### [TEXT SHOWN]

==*==

12. Temperature-compensated reference voltage system with very low
power consumption based on an SCM structure with transistors of
different threshold voltages of claim 7 wherein the transistors of
the SCM structure operating one in weak inversion and the other one
in strong inversion.
13. Temperature-compensated reference voltage system with very low
power consumption based on an SCM structure with transistors of
different threshold voltages of claim 7 wherein the transistors of
the SCM structure operating one in moderate inversion and the other
one in strong inversion.
14. Temperature-compensated reference voltage system with very low
power consumption based on an SCM structure with transistors of
different threshold voltages of claim 7 wherein the M.sub.2
transistor of the SCM structure operating in saturation region.
15. Temperature-compensated reference voltage system with very low
power consumption based on an SCM structure with transistors of
different threshold voltages of claim 7 wherein the M.sub.1
transistor of the SCM structure operating in saturation region.

==*==

### [DATA ENTRIES]
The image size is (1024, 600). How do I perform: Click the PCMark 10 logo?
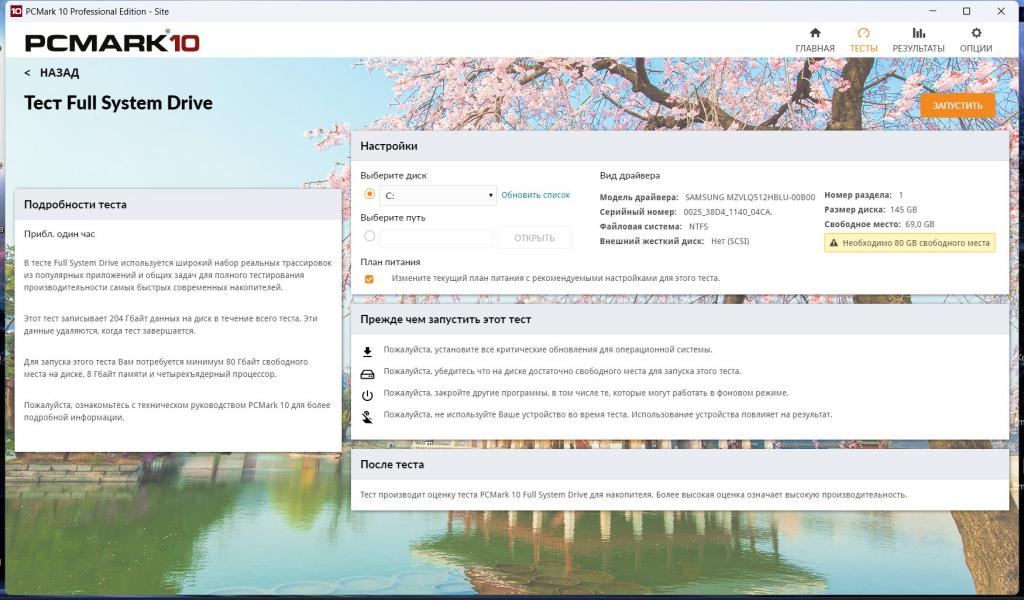point(112,43)
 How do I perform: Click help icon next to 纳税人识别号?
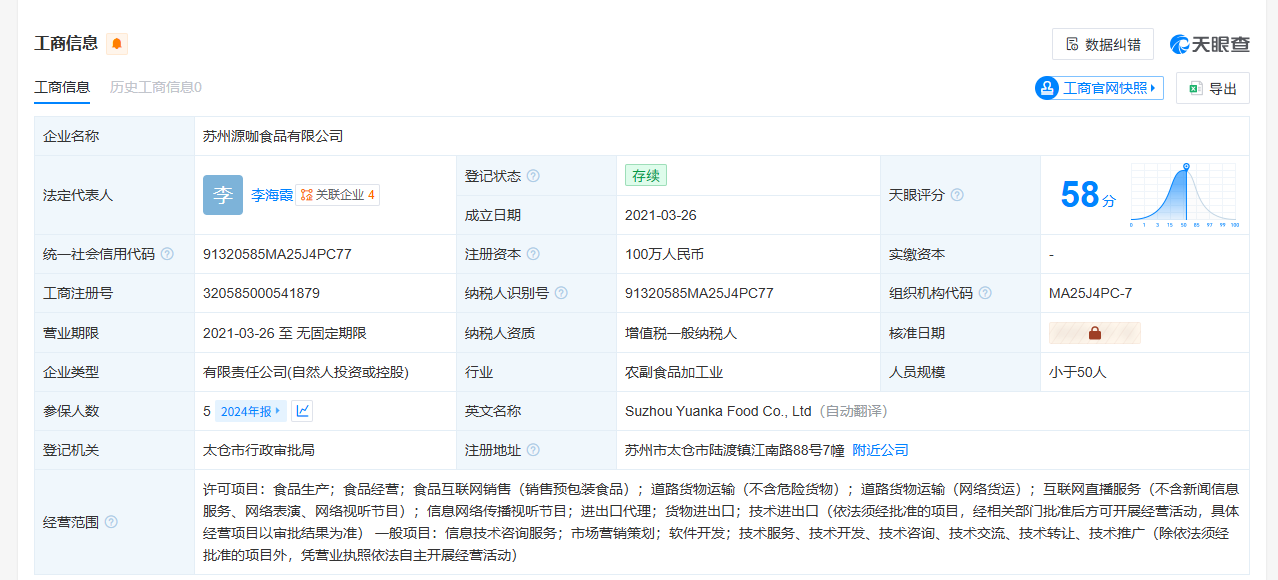(x=561, y=293)
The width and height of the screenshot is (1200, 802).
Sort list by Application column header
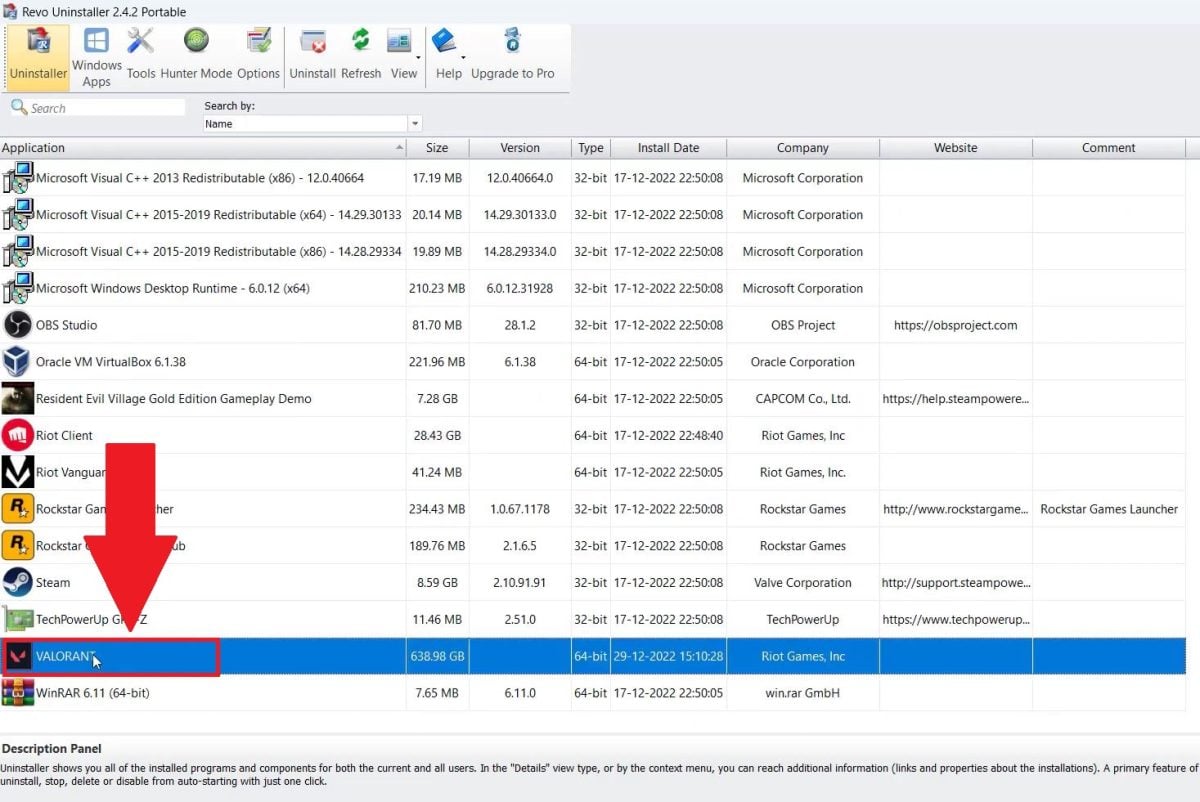tap(200, 148)
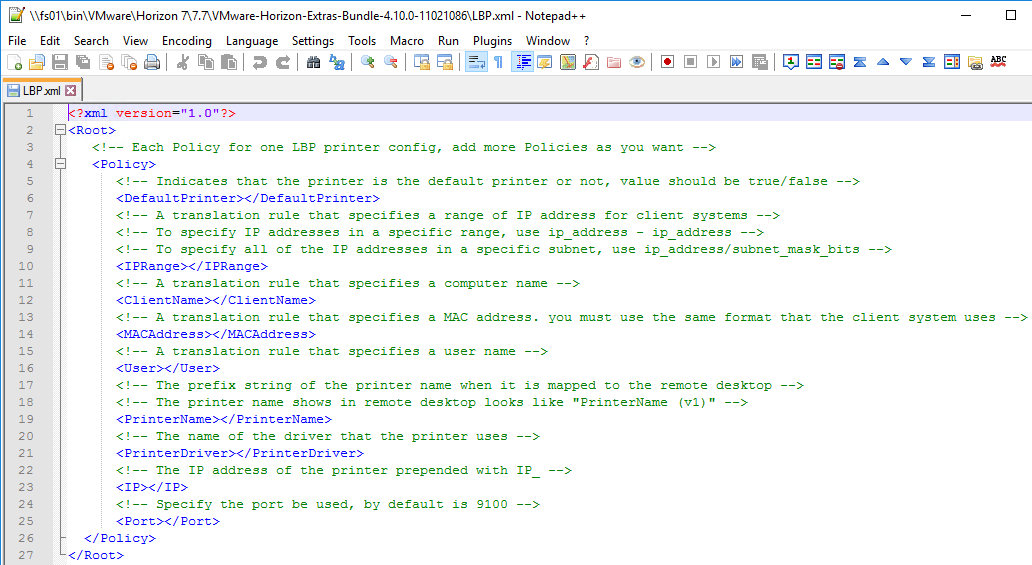Click the Zoom In magnifier icon
1032x565 pixels.
[x=367, y=62]
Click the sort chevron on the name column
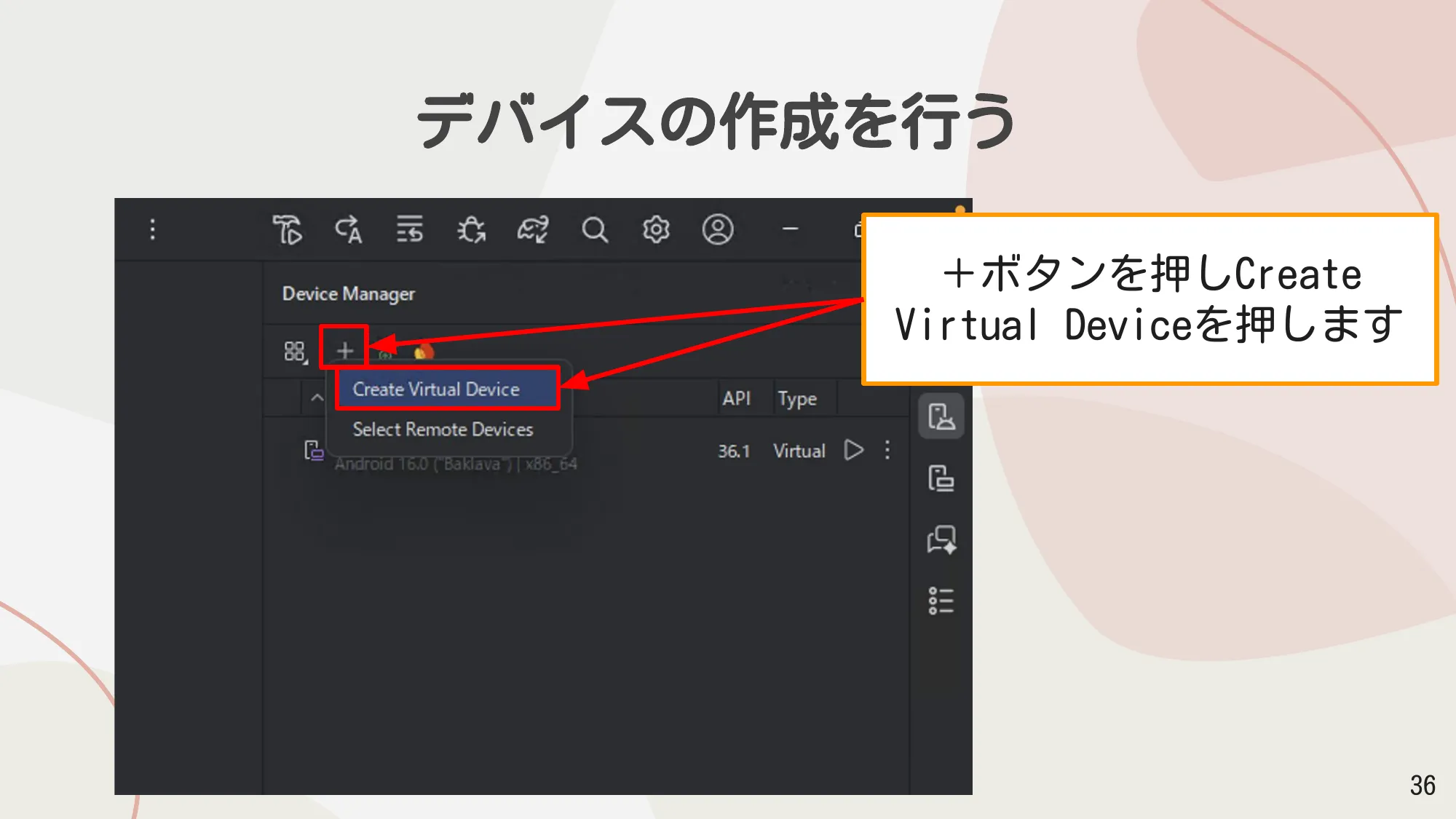Viewport: 1456px width, 819px height. [x=316, y=398]
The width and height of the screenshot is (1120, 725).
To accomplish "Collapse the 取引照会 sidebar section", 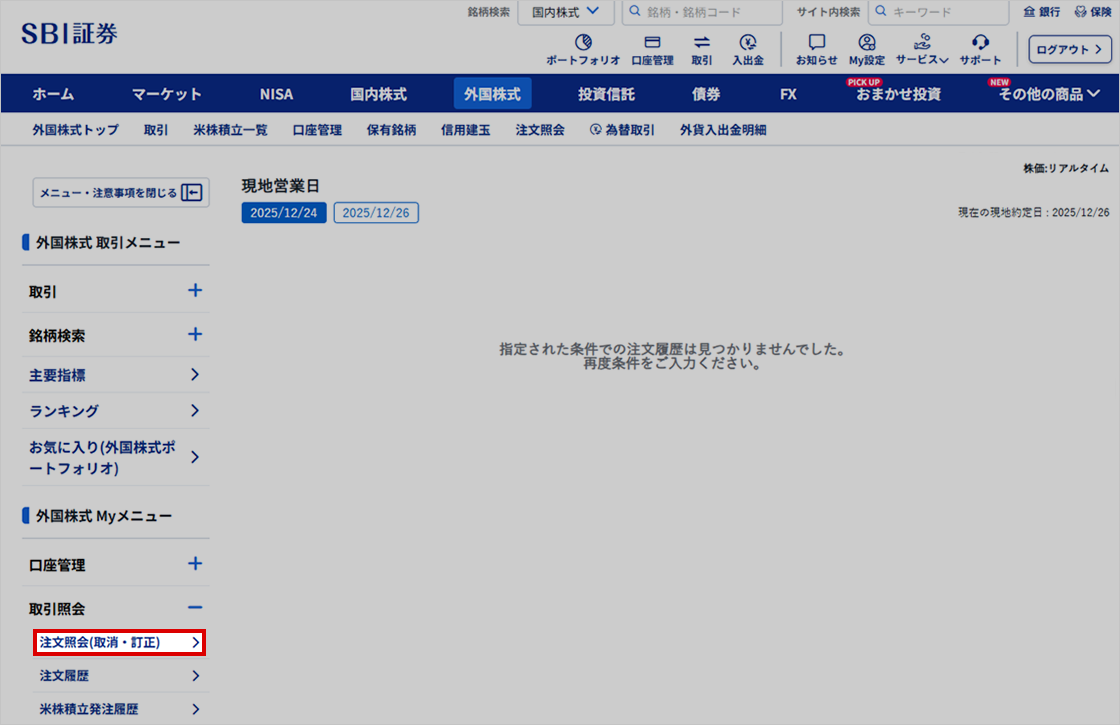I will [115, 608].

==*==

### [TASKS]
1 – In the patent claims text, what inversion modes does claim 13 give for the transistors of the SCM structure?
2 – From the patent claims text, quote word for word the part that opens with the words containing "12. Temperature-compensated reference" and closes with "one in strong inversion.".
3 – Render this sentence from the patent claims text in Spanish: "Temperature-compensated reference voltage system with very low power consumption based on an SCM structure with transistors of different threshold voltages of claim 7 wherein the M.sub.1 transistor of the SCM structure operating in saturation region."

### [ANSWERS BELOW]
1 – One operates in moderate inversion and the other in strong inversion.

2 –
12. Temperature-compensated reference voltage system with very low
power consumption based on an SCM structure with transistors of
different threshold voltages of claim 7 wherein the transistors of
the SCM structure operating one in weak inversion and the other one
in strong inversion.
13. Temperature-compensated reference voltage system with very low
power consumption based on an SCM structure with transistors of
different threshold voltages of claim 7 wherein the transistors of
the SCM structure operating one in moderate inversion and the other
one in strong inversion.

3 – Sistema de tensión de referencia compensado en temperatura con muy bajo consumo de energía basado en una estructura SCM con transistores de diferentes tensiones umbral de la reivindicación 7, en el que el transistor M.sub.1 de la estructura SCM operando en la región de saturación.